If these details are also divided into different categories, we can even add TAB filtering, so that we can more quickly filter out the information that users want to view through category filtering.
The old rules, after expounding the plan, we still measure the plan from all angles according to the 3 and 4 articles of the principle.
1. Cost perspective
Physical interaction cost: The number of clicks has increased slightly, and because the amount of data on the screen is reduced, the number of underscores has been sharply reduced, and the jump step has increased. The larger the amount of data on a page, the less the physical interaction cost of the increase.
Psychological interaction costs: The information filtering that users need to make on each page has been greatly reduced, and each step is intuitive enough. Because the hierarchical pages are split, the resulting large amount of data filtering can help users make quick decisions.
The time cost saved by information screening is much higher than the time cost increased by clicks. The low psychological cost will also increase the expected utility of the user, so that the user ignores a certain degree of physical interaction cost.
2. Mission objective angle
This solution, the selection and viewing of multi-level data entries, disassembled into a multi-step operation, allowing users to complete the viewing and filtering of all levels step by step in the completion of each level of viewing and filtering.
After disassembly, each level of the page reduces a lot of choices and distractions for users, reduces the complexity of user choices, and helps users save more time on selection tasks. Solves the pain point of users going to the audition in a large amount of information.

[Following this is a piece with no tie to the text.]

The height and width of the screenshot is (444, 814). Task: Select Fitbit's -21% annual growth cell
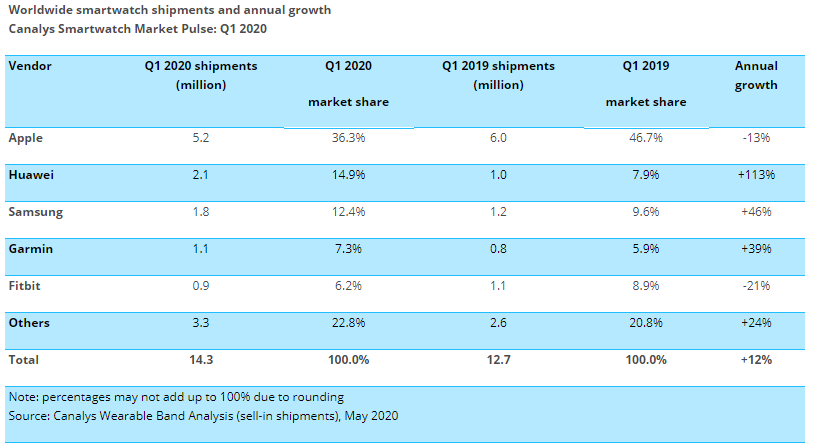(x=756, y=285)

Therefore, from the result point of view, through disassembly, it not only completes the task goal under the scene, solves the previous interaction problems, but also saves a lot of psychological interaction costs and improves the expected utility of users.
Difficult dismantling is tantamount to going around in circles
Seeing this, some people may say that it feels like the so-called "dismantling" is "going around in circles". In fact, yes, our above two plans are one step further away. However, there is no perfect solution in the interaction, only the most suitable solution for the scene. If the core scenario problem can be solved, it is acceptable for the increase in low interaction cost.
In addition, we sometimes think too much about the cost of physical interaction when designing interaction schemes, and seal the "step of saving" as the "golden rule" of interaction design, thereby ignoring the impact of psychological interaction costs and expected utility on the user experience, resulting in the user's choice and sense of experience for the product being reduced together.
Therefore, when users face the dilemma of high psychological interaction costs, they may wish to pay some price of "increasing the cost of physical interaction", perhaps this more circle, or one more step, will make users go to "Rome" faster.
Written by An Yong Aiden
This article was originally published by @Anyong Aiden and is not reproduced without permission.
The title image is from Unsplash, based on the CC0 protocol.